I sit in a purple velvet chair and I find myself thinking about Amber. God, Remus is so bloody stupid; he's delusional! He still, somehow, thinks that he's in love with Narcissa. He's never even talked to her, and all of the sudden he says he's in love?! I mean, I'm not stupid, I know it was a love potion. James and I had turned Hogwarts inside out and we just cannot find that redhead who gave Remus the chocolates. And it sucks though, because Amber fancied him: Amber fancied him a lot. She's been acting weird too (besides, well, everything). She's barely talking and acting weird and she never reads books anymore, she just goes to the other side of the lake to "practice magic." I wish I could watch her one day. I've never seen magic like hers that she can do.

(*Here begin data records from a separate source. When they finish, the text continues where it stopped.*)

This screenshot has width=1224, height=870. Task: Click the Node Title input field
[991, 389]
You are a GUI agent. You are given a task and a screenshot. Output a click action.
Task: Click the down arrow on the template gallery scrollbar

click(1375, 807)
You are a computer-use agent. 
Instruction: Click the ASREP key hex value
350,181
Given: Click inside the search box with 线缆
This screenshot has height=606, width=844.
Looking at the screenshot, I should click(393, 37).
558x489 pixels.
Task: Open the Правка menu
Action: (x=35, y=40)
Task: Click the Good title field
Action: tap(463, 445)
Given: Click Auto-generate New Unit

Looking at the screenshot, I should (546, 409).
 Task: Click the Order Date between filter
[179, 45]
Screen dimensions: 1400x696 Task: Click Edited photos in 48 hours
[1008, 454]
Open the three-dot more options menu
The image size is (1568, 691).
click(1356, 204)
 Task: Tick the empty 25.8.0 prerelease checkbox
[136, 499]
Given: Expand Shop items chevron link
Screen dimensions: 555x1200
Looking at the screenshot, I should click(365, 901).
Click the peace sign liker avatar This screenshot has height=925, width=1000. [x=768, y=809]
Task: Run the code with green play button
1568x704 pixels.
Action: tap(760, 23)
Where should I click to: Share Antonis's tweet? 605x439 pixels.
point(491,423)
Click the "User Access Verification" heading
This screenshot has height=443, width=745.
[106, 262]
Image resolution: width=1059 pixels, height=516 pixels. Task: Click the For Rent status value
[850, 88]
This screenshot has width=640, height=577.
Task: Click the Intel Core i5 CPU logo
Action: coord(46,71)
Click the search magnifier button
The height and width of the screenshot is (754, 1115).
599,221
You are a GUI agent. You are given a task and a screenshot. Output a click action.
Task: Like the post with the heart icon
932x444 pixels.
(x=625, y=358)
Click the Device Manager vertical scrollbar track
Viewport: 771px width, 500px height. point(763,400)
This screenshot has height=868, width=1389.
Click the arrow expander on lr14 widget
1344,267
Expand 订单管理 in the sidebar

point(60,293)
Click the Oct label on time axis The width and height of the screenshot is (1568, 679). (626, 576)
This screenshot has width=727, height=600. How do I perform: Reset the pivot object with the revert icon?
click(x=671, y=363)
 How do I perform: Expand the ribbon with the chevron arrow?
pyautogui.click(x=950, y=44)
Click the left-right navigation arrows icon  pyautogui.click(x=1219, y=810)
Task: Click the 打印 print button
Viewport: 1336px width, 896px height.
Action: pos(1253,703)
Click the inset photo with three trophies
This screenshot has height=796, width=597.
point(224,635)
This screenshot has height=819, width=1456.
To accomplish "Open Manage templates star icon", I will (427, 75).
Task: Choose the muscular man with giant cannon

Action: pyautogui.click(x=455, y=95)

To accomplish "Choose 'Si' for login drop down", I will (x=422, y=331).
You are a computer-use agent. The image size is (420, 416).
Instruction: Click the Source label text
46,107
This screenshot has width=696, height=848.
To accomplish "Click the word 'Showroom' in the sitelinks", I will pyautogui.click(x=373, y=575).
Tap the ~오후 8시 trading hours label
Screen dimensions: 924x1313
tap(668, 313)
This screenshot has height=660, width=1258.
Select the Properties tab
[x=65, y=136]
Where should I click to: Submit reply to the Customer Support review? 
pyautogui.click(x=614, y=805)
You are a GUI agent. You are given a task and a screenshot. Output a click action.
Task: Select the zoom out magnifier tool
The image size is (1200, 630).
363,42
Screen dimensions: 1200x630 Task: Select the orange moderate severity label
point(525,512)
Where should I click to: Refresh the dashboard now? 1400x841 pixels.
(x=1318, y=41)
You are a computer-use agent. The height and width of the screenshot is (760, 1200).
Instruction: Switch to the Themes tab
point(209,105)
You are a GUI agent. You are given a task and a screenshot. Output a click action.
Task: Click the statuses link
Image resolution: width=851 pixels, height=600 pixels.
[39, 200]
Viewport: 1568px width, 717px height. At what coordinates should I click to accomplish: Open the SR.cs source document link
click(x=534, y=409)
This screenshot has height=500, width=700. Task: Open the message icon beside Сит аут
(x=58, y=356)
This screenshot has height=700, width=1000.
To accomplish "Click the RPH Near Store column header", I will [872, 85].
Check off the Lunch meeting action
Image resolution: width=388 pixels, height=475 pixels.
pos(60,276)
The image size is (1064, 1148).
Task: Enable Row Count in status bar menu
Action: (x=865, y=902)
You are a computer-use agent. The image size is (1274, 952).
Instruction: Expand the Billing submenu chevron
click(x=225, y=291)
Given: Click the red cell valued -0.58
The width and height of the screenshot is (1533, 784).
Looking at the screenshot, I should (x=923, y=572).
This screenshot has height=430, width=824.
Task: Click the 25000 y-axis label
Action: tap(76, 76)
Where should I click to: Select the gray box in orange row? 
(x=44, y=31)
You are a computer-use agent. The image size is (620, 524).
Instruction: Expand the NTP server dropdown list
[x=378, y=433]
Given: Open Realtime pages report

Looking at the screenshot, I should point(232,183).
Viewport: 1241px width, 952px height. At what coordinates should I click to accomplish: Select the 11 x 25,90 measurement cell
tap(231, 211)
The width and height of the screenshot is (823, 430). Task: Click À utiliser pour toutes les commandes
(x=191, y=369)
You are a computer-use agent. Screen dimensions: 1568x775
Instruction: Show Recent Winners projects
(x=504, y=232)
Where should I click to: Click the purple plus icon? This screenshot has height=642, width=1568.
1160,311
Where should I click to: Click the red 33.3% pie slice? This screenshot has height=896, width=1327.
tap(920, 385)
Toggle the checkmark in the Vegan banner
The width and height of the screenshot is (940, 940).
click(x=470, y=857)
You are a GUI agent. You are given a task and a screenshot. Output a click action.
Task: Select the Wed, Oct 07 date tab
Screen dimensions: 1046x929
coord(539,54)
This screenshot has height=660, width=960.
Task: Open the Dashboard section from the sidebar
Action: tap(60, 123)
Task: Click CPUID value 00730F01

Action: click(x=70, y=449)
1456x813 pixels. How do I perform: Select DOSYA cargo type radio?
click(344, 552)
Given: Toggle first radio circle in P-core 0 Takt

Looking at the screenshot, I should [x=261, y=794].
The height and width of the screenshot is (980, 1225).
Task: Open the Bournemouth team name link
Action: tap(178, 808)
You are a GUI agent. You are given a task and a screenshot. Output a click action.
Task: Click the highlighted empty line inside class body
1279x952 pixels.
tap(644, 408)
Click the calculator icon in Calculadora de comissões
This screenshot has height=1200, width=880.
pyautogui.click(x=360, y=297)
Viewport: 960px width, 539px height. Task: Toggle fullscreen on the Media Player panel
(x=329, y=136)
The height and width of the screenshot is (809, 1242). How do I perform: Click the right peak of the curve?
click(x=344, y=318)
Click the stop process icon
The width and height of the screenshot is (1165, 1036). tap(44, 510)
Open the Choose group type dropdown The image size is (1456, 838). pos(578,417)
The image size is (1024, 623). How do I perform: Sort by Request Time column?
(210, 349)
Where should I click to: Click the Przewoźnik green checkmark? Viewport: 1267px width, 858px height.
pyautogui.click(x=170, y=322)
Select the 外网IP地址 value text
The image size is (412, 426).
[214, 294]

She yelled at me the other day, too. Right before we left, I caught her crying in some corner in the middle of the night. I have no idea what it was about, and she just kept crying and I couldn't understand her, but I think she's going mad. She kept mumbling something about her 16th birthday and January 21st and Mutatio, but I didn't really hear because she was sobbing. But anyway, I carried her to the common room (she was an absolute mess) and sat her down in one of the chairs. I looked her in the eyes, and I tried to get her to talk-I just needed to hear everything she had to say. But she wasn't making any sense, so I shook her, and then I lost it. I yelled at her something about the lake and then she started screaming at me, saying crap like what does it matter to you and why are you so obsessed and etc. I felt like I was fighting with a girlfriend or something, but Amber is a distant cousin so I guess not.

But maybe this feeling is that fact that I just feel so bad for her-everything that's happened. The thing with her aunt and uncle and Remus almost killing her and then Remus "fell in love" with some other selfish bitch and the truth is, Amber is just getting a lot of shit that she doesn't need. I feel really, really bad for her, and her life really sucks. I wish I could somehow make it right, but I don't have some magic wand to wave around a fix everything. I mean, I have a magic wand, but all it likes to do is give Snivilus wedgies and prank the teachers.

I kind of love her; I really care about her. She's my family. She's the only part of my family that actually matters to me and she's the only one that I don't want to choke every second she's breathing the same air as me. So yeah, I kind of love her, and I should. So I have to fix this. I have to fix this mess with Remus and I have to get them both to understand how much they like each other, and the second I do that, the faster everything falls back into place again. Honestly, the biggest bump in their relationship will be Remus being a werewolf. Amber is a rectornatura, which is another bump I guess, but I can't imagine she's as dangerous as Remus is. I know that she cares about him and being the person that she is, can look past that and see the beauty in Remus that all of us see, the beauty in Remus that she should see, and the beauty that everyone wishes he could see in himself.